> PROMPT: A verbatim copy of the line containing "Click the center crosshair of the input shaft" and all lines after it, up to and including the final line of the records, is the only acceptable output.
═════ RECORDED INFORMATION
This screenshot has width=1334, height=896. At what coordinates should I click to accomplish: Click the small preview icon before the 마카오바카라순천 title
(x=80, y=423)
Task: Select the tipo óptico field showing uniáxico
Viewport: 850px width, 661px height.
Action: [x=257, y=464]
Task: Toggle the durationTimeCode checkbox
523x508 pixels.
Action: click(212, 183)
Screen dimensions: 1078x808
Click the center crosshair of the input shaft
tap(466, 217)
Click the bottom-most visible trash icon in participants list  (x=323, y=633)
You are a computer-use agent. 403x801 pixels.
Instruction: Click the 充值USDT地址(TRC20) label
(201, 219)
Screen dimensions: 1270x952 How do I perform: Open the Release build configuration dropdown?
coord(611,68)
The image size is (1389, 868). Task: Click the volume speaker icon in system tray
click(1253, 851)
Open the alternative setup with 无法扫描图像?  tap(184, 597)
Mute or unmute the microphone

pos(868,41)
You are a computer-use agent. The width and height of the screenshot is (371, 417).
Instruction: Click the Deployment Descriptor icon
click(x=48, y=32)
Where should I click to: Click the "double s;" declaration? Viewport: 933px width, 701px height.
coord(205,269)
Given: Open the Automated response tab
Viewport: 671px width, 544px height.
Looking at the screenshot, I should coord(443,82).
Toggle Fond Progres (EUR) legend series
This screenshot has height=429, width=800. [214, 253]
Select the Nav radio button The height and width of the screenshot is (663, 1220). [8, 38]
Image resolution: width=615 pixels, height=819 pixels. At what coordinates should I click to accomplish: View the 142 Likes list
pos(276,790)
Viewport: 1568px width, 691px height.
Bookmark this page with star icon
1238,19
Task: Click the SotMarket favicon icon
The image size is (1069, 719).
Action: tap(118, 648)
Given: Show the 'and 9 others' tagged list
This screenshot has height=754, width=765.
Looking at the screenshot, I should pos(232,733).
══════════
> WRITTEN ANSWER:
Click the center crosshair of the input shaft
tap(466, 217)
Click the bottom-most visible trash icon in participants list  (x=323, y=633)
You are a computer-use agent. 403x801 pixels.
Instruction: Click the 充值USDT地址(TRC20) label
(201, 219)
Screen dimensions: 1270x952 How do I perform: Open the Release build configuration dropdown?
coord(611,68)
The image size is (1389, 868). Task: Click the volume speaker icon in system tray
click(1253, 851)
Open the alternative setup with 无法扫描图像?  tap(184, 597)
Mute or unmute the microphone

pos(868,41)
You are a computer-use agent. The width and height of the screenshot is (371, 417).
Instruction: Click the Deployment Descriptor icon
click(x=48, y=32)
Where should I click to: Click the "double s;" declaration? Viewport: 933px width, 701px height.
coord(205,269)
Given: Open the Automated response tab
Viewport: 671px width, 544px height.
Looking at the screenshot, I should coord(443,82).
Toggle Fond Progres (EUR) legend series
This screenshot has height=429, width=800. [214, 253]
Select the Nav radio button The height and width of the screenshot is (663, 1220). [8, 38]
Image resolution: width=615 pixels, height=819 pixels. At what coordinates should I click to accomplish: View the 142 Likes list
pos(276,790)
Viewport: 1568px width, 691px height.
Bookmark this page with star icon
1238,19
Task: Click the SotMarket favicon icon
The image size is (1069, 719).
Action: tap(118, 648)
Given: Show the 'and 9 others' tagged list
This screenshot has height=754, width=765.
Looking at the screenshot, I should pos(232,733).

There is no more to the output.